TRECHO DA FONTE:
Contudo, a virada do século XIX para o XX viu surgirem, tanto na Europa quanto no Brasil, diversos partidos voltados para a causa operária, que defendiam ou não a greve como principal forma de reivindicação. No Brasil, a Primeira República teve como uma de suas marcas o início do movimento operário, imbuído de ideais positivistas, anarquistas ou socialistas.

Nesse período de efervescência ideológica, os caixeiros estruturam-se como movimento organizado, em torno de sindicatos e periódicos. Aos poucos vão-se configurando como classe - fruto de um longo processo, cujos resultados podem ser mensurados nas ações e instituições coletivas (Batalha, 2006, p.163), tal qual a Associação dos Empregados no Comércio (AEC) e as inúmeras associações beneficentes (classistas) então existentes. Entretanto, o interior dessa 'classe' era dividido. A AEC não era considerada representativa de todos os caixeiros, devido ao implicado alto custo e a sua postura, que comungava mais com os interesses patronais do que com os dos empregados - não foi à toa que a instituição teve como beneméritos grandes industriais como os Guinle. Ainda assim, é certo que essa associação, criada em 1860, esteve por muito tempo voltada para as antigas formas de negociação, nas quais o paternalismo reinava.

Se os caixeiros se percebiam diferentes dos operários, se a percepção de classe já estava configurada desde o século XIX, por que eles perdem a capacidade de negociação no início do século XX?

A autora direciona a resposta para as transformações sociais pelas quais passa o país no período. No século XIX, as associações caixeirais eram consideradas de solidariedade horizontal e voltadas para eles próprios e suas famílias, o que as inseria na lógica da assistência típica da colonização portuguesa, voltada para corporações de ofício e irmandades laicas, mas de devoção. Na República, houve a expectativa de uma maior intervenção do Estado nas relações entre trabalhadores e patrões - o que gerava desconfiança por parte destes últimos, que não viam com bons olhos a interferência do Estado em seus negócios privados.2 2 A intervenção era possível, desde que consentida entre as partes, como no caso dos preços do café. No entender da autora, a proximidade entre patrão e empregado dificultava a solidariedade horizontal comum durante o liberalismo.

A grande inspiração dos caixeiros, em suas reivindicações, era a situação de seus pares franceses, que, nesse período, lutavam por uma redução na jornada de trabalho e por folga semanal aos domingos - uma das mais antigas reivindicações da classe. Acompanhar a transformação do discurso político da classe em prol do descanso semanal ou do 'fechamento das portas', como era dito na época, por si só possibilitaria um belo trabalho. Durante o Império, com a forte influência religiosa, o discurso pautava-se na observância dos dias sagrados e dos preceitos religiosos; com o advento da República e a separação entre Estado e Igreja, o discurso passou a ter foco na cidadania. Para os patrões, em sua lógica paternalista, tratava-se de atender a algumas das reivindicações dos empregados.

LISTAGEM DE DADOS:
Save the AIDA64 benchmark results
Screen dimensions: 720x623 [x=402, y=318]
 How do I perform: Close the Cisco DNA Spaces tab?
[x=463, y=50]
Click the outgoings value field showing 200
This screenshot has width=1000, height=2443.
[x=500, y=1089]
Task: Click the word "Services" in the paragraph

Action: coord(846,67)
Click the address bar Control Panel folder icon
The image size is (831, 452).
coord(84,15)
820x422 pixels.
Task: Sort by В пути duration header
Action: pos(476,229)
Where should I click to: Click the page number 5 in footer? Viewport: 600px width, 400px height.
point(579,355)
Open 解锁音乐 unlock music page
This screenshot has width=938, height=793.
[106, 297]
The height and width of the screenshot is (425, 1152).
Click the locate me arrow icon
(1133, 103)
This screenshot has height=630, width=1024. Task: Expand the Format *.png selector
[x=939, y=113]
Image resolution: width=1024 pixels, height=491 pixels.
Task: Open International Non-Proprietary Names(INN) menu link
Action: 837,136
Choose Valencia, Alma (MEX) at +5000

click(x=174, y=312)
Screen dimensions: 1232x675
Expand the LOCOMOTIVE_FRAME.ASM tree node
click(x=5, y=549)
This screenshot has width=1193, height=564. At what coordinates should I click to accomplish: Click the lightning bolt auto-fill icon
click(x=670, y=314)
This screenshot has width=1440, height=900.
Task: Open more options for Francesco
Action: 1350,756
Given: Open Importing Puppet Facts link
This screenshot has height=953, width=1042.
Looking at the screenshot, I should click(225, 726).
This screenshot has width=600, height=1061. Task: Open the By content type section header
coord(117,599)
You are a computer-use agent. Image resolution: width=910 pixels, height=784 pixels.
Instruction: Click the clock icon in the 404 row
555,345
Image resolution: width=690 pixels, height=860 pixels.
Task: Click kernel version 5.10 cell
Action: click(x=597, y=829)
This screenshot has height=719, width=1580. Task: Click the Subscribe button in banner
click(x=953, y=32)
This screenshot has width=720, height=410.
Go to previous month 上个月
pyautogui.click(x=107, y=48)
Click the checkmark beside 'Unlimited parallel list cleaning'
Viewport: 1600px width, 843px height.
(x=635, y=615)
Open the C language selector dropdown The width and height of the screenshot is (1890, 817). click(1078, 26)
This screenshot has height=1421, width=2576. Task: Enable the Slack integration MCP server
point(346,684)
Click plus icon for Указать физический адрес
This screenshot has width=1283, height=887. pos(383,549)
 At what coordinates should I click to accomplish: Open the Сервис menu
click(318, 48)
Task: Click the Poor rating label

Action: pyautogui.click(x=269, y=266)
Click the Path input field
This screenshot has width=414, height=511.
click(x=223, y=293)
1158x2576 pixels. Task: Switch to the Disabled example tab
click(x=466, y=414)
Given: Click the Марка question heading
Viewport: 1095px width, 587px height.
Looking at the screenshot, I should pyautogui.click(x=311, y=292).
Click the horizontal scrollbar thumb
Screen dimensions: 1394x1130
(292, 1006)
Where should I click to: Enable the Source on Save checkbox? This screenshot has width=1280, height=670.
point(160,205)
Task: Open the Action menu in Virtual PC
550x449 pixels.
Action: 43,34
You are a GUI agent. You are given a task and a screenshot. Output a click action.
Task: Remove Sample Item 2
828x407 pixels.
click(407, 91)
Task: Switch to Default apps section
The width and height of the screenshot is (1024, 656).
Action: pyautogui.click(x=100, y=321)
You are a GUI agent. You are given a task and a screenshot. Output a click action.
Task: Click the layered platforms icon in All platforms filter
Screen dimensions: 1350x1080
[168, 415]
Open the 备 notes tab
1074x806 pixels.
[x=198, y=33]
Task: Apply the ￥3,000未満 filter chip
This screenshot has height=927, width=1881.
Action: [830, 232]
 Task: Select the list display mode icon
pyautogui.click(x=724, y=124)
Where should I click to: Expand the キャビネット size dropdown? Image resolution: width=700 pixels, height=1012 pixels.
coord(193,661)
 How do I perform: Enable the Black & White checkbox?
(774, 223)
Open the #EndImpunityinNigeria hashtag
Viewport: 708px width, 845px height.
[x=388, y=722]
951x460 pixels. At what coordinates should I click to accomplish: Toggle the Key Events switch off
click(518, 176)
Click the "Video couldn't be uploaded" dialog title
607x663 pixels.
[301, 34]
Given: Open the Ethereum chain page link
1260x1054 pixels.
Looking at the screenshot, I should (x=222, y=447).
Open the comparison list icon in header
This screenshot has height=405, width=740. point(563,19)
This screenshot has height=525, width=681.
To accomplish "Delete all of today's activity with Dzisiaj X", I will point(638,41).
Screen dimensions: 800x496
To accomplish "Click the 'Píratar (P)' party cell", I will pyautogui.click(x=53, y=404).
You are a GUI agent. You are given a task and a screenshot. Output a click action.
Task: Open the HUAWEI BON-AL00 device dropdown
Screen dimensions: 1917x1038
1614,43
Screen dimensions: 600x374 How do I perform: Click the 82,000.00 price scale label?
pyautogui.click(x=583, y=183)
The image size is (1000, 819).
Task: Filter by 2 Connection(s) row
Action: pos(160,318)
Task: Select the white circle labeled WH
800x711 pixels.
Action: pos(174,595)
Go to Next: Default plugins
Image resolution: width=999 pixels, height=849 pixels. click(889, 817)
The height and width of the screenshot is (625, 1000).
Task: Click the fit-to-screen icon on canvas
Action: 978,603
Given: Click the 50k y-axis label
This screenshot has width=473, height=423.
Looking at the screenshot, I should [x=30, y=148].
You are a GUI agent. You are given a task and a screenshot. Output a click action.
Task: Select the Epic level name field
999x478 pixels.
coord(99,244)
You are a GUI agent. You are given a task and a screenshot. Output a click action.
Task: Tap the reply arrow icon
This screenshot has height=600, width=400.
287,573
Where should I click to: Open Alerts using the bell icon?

INSTRUÇÕES DA TAREFA:
Reproduza fielmente a parte do texto sobre os caixeiros que começa em "Contudo, a virada" e vai até "anarquistas ou socialistas.", incluindo estas últimas palavras.

RESPOSTA:
Contudo, a virada do século XIX para o XX viu surgirem, tanto na Europa quanto no Brasil, diversos partidos voltados para a causa operária, que defendiam ou não a greve como principal forma de reivindicação. No Brasil, a Primeira República teve como uma de suas marcas o início do movimento operário, imbuído de ideais positivistas, anarquistas ou socialistas.